- Data to process

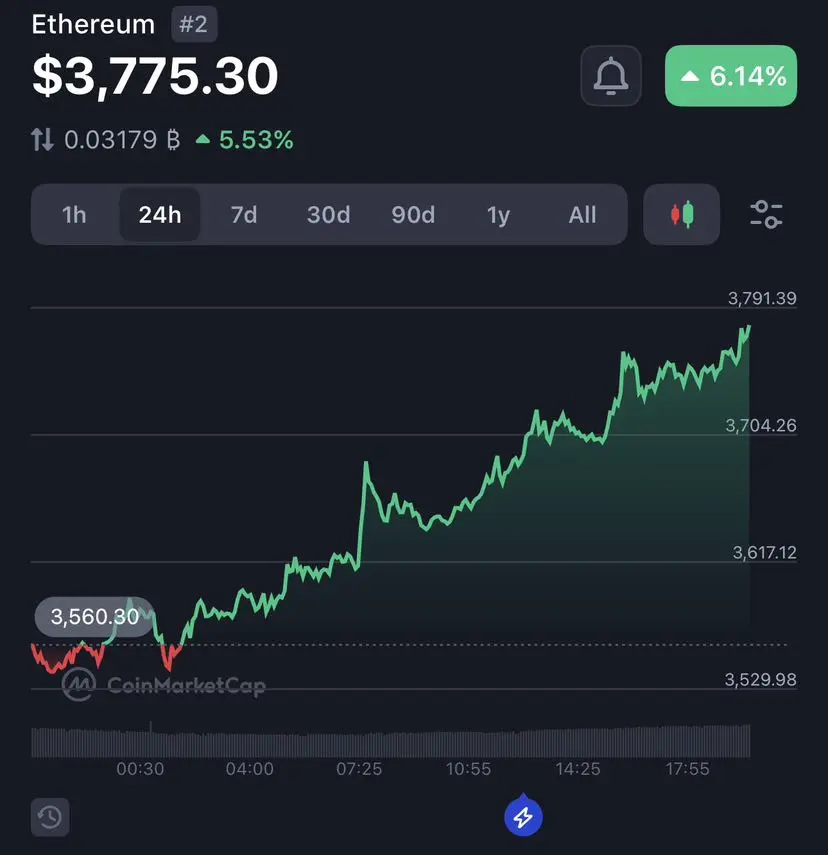828x855 pixels.
Task: Tap the up-down swap arrows icon
Action: pyautogui.click(x=42, y=140)
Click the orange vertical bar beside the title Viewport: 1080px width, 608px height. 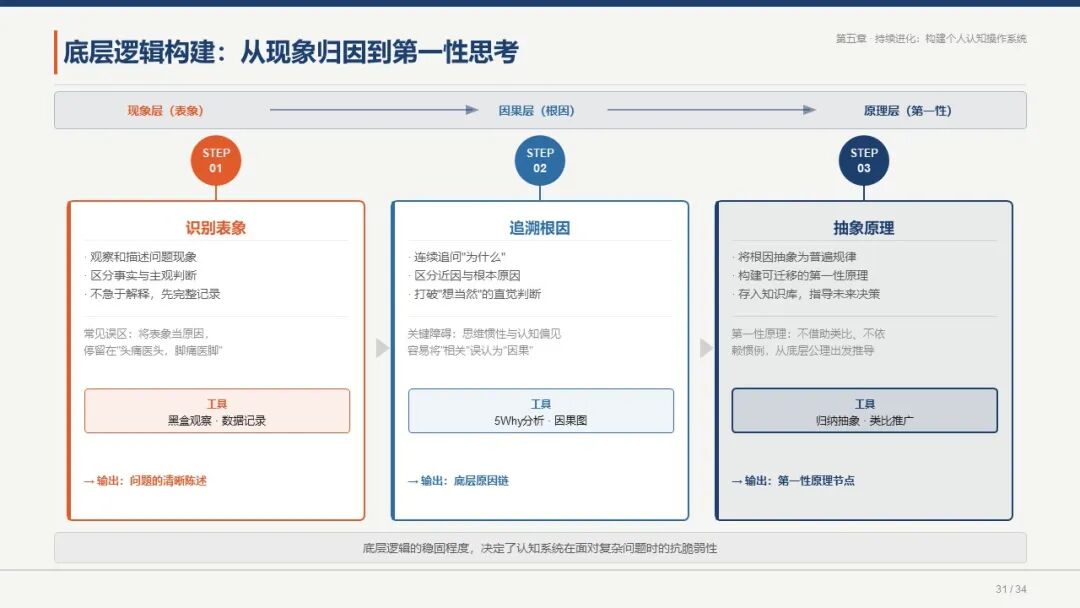pos(55,52)
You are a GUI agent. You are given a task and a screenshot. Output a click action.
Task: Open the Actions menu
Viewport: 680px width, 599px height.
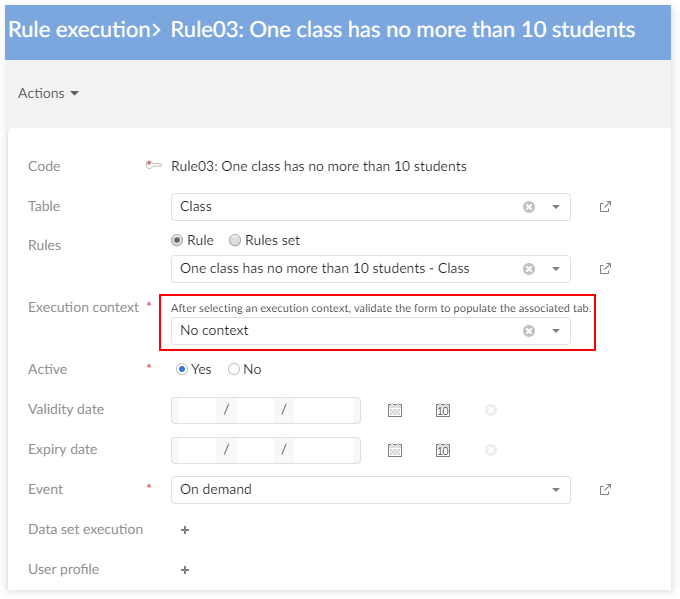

- Work order
The answer should consist solely of the lines from the one containing "Task: Open the Actions menu" through the last line of the material, copied exactly, with pictures left out.

- Task solution
Task: Open the Actions menu
Viewport: 680px width, 599px height.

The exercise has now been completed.